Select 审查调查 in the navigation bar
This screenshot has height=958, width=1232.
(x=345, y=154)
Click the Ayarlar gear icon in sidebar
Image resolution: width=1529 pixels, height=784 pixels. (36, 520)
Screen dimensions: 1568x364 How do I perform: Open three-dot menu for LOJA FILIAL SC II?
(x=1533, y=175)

# # # # #

Convert all the rows above into a Markdown table with the columns No. and Text. Number each line in order and leave out blank lines.

| No. | Text |
|---|---|
| 1 | Select 审查调查 in the navigation bar |
| 2 | This screenshot has height=958, width=1232. |
| 3 | (x=345, y=154) |
| 4 | Click the Ayarlar gear icon in sidebar |
| 5 | Image resolution: width=1529 pixels, height=784 pixels. (36, 520) |
| 6 | Screen dimensions: 1568x364 How do I perform: Open three-dot menu for LOJA FILIAL SC II? |
| 7 | (x=1533, y=175) |